[EXTRACTED DATA Boundary: Start]

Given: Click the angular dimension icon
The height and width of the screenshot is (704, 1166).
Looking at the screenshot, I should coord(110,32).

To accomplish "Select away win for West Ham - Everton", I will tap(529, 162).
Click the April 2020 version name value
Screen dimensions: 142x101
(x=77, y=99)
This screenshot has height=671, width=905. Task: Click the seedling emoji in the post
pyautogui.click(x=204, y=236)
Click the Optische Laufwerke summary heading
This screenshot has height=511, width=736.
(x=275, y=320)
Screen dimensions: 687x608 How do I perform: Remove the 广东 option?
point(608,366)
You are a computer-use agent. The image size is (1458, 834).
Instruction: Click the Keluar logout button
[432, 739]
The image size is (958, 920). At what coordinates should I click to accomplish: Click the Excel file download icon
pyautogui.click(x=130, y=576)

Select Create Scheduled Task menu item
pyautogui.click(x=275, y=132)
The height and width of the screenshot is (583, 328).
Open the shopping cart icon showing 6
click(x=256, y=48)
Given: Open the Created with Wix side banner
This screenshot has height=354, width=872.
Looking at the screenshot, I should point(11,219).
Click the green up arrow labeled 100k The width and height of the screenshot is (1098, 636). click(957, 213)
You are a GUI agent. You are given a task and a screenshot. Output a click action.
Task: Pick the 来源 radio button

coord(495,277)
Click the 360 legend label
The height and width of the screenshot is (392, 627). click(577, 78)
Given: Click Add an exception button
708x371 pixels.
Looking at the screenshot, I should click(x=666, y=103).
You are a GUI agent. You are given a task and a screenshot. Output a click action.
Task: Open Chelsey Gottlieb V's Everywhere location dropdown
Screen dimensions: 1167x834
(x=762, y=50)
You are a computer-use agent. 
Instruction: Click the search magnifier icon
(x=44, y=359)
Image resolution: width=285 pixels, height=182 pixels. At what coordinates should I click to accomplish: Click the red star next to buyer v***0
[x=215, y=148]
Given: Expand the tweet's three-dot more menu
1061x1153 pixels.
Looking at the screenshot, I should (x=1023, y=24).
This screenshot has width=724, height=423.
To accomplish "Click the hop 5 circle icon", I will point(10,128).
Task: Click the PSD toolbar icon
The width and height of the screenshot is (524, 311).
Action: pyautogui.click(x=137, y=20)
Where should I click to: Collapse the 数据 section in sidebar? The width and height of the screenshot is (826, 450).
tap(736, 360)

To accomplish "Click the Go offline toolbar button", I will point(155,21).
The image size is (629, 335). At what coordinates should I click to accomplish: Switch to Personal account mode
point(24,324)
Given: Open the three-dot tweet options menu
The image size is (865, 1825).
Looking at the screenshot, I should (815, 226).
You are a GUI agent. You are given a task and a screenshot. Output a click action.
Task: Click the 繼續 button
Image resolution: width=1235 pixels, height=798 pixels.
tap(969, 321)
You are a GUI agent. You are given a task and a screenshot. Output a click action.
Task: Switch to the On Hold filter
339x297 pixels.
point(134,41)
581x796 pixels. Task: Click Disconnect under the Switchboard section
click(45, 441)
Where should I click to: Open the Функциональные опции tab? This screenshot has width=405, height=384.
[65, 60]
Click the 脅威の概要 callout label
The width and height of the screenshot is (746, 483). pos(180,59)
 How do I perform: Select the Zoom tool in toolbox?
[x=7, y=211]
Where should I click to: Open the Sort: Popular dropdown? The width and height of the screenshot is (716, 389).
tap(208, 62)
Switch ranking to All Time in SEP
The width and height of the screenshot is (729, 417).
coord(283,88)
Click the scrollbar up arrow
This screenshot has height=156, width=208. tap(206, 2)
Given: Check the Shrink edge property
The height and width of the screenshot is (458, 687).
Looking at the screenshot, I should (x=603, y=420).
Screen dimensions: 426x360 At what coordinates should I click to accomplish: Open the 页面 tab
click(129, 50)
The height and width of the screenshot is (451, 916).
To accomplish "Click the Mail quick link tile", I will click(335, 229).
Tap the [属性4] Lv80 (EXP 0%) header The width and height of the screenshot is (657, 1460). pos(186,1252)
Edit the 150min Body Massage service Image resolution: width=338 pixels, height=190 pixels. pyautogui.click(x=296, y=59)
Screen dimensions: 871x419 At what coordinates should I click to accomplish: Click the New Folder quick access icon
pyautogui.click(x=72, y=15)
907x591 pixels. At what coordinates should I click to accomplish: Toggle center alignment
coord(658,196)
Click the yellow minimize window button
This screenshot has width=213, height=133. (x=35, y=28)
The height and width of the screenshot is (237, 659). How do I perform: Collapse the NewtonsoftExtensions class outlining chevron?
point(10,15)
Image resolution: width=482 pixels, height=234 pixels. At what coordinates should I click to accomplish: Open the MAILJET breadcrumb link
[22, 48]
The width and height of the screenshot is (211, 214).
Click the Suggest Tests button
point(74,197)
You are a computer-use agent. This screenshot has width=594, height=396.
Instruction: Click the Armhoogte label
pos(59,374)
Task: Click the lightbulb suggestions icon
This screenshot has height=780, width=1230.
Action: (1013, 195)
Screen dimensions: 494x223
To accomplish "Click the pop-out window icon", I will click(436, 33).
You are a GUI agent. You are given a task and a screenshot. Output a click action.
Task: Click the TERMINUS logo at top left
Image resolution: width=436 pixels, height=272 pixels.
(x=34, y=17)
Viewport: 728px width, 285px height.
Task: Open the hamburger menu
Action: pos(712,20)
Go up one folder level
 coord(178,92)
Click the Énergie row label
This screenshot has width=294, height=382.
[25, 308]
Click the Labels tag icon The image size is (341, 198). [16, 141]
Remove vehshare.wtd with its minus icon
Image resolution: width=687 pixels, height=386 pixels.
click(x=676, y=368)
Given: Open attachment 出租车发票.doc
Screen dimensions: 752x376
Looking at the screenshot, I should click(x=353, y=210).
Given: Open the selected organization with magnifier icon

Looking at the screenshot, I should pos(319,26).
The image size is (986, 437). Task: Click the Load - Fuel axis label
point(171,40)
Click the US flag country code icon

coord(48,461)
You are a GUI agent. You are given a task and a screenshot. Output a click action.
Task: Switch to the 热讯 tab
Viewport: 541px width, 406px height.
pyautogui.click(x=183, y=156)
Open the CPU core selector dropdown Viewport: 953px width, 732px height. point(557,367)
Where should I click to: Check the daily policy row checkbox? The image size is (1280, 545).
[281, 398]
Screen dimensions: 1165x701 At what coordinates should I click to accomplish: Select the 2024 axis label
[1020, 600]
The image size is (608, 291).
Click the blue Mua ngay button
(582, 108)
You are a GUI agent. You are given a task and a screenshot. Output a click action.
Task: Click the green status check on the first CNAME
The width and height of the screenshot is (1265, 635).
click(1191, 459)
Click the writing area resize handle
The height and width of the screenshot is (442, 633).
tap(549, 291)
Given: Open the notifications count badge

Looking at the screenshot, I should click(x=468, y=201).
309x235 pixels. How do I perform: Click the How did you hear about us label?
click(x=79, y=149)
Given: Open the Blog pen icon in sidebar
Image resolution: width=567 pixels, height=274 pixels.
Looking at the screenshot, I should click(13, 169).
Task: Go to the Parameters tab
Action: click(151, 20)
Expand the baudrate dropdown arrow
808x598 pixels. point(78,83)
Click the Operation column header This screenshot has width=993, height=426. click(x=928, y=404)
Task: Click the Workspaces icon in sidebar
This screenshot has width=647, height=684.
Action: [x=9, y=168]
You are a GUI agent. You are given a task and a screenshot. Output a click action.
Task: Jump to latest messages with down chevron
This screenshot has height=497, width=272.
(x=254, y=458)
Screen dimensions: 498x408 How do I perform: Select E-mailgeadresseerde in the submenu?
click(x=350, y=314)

[EXTRACTED DATA Boundary: End]

# WHAT THE TASK ASKS
Where the string "header" turns up in a line of the data above, copy that whole line.

# TASK OUTPUT
Tap the [属性4] Lv80 (EXP 0%) header The width and height of the screenshot is (657, 1460). pos(186,1252)
Click the Operation column header This screenshot has width=993, height=426. click(x=928, y=404)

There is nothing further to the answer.